I guess what I'm saying is that pure organic search isn't necessarily the
optimal way for a user to find the information they're looking for.

------
lmgftp
This article seems to make a point of showcasing Zagat's rating in search
above others, somehow indicating that Google is unfairly manipulating search
results to it's own gain (as Zagat is Google, Inc. owned).

However, there's an important point here to be made, which has been said in
numerous antitrust arguments against Google, and that is, "what if the product
in No. 1, Google's, is in fact preferred by consumers and therefore is, to use
language of the tutorspree authors 'organic'?".

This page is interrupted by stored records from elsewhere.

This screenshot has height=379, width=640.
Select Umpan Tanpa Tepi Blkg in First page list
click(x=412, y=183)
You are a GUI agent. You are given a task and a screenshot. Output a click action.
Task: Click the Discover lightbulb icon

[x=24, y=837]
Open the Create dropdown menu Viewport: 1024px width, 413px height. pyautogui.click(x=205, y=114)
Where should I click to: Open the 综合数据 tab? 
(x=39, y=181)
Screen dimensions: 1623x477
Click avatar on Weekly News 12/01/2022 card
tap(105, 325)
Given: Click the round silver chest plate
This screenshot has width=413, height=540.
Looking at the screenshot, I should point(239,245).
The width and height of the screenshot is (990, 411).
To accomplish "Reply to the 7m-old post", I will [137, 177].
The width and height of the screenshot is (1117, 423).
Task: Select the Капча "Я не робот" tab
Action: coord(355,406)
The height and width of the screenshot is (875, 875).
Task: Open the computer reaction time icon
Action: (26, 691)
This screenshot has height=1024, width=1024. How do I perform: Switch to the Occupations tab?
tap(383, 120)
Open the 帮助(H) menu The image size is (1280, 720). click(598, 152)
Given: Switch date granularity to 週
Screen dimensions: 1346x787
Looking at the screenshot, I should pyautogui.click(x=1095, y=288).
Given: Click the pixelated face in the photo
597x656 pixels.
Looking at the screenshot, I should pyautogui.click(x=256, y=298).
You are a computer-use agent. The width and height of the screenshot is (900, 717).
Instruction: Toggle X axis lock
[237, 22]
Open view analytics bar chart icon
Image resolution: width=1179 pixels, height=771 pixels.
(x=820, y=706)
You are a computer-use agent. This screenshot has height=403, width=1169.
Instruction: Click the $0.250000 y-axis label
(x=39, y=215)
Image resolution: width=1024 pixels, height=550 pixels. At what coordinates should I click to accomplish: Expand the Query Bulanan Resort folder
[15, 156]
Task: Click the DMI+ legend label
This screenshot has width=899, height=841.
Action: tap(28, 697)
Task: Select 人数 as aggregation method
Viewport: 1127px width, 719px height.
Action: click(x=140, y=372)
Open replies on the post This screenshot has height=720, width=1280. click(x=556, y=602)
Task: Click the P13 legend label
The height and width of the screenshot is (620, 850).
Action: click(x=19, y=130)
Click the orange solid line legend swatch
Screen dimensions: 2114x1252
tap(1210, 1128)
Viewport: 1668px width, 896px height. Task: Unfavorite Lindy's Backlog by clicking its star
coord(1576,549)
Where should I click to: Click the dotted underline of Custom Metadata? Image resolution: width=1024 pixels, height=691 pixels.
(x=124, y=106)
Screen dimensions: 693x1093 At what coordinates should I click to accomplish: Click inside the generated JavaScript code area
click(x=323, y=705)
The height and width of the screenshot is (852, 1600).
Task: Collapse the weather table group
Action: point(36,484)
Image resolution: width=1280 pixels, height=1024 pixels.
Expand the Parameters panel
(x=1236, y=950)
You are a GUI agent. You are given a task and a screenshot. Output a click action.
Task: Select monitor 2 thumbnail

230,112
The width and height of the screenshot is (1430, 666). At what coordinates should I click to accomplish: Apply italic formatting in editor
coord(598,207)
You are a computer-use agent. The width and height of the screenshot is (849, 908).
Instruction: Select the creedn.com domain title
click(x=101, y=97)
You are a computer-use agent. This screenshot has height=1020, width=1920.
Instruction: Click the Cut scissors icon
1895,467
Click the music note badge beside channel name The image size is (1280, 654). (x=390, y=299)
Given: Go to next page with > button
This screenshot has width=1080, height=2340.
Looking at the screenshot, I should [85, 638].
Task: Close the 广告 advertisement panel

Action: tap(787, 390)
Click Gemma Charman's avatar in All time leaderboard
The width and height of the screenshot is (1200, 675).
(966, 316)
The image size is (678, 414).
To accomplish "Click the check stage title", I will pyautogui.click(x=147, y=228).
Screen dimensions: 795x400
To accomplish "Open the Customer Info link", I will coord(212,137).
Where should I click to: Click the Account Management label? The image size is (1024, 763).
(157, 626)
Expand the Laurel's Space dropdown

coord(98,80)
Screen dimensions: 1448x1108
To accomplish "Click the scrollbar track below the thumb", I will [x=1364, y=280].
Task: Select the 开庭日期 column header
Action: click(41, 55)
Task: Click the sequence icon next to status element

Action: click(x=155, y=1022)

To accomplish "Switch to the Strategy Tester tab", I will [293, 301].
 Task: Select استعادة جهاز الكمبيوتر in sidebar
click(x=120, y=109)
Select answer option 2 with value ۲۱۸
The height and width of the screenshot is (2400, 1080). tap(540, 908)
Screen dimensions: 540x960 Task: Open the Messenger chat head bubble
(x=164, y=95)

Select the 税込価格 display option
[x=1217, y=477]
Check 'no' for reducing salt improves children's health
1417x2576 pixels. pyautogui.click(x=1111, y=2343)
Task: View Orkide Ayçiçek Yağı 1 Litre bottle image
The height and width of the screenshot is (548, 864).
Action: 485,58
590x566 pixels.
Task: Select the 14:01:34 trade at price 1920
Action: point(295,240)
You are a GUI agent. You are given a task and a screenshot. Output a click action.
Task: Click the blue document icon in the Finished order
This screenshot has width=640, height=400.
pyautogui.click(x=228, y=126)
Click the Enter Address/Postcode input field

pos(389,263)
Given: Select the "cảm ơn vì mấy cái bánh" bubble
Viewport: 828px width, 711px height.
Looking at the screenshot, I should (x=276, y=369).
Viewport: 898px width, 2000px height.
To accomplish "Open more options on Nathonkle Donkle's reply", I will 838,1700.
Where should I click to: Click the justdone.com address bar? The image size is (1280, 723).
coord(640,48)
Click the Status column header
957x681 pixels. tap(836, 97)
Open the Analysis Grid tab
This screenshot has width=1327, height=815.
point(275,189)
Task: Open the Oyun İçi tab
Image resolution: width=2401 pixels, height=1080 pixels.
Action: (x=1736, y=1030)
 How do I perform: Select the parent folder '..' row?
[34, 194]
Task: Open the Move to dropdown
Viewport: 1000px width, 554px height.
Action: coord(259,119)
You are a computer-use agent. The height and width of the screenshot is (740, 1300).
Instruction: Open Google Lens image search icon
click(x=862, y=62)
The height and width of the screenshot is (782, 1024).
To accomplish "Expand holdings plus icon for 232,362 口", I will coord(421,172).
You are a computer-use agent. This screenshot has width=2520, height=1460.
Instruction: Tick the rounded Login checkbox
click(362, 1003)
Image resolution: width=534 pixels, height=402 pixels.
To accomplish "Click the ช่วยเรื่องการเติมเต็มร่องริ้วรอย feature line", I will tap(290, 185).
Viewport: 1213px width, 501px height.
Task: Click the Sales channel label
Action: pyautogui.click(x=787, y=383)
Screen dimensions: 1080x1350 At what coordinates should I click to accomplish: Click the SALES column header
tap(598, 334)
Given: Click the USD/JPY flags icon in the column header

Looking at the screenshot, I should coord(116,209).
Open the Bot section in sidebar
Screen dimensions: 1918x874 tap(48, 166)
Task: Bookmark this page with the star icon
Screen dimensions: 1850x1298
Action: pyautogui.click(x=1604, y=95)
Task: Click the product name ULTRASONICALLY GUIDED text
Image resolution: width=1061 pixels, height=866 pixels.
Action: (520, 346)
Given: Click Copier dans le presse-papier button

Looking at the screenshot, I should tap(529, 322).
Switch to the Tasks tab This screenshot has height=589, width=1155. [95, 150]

It's an interesting question. I find much of the article interesting and of
course the screen space dedicated to search is a hot topic, and Google's
minimal style still remains in my favor, I just wanted to briefly object to
the claim that somehow showing a non-ad Zagat page is "0%" (in the author's
numbers) organic search.

------
chaz
Measuring the usefulness of a page by percentage of screen real estate only
seems useful if the user is looking or clicking randomly around the screen.
The structure, layout, and clarity of communication are far more important.

> 7% is all that’s left for the entrepreneurs and restaurantuers who believed
> Google over the years when they were told that good business with well
> structured pages would be able to get in front of potential customers
> searching the internet.

I'm really curious how the author would propose to fix this. Even with all of
the other stuff cut away, there are only still 10 blue links to give.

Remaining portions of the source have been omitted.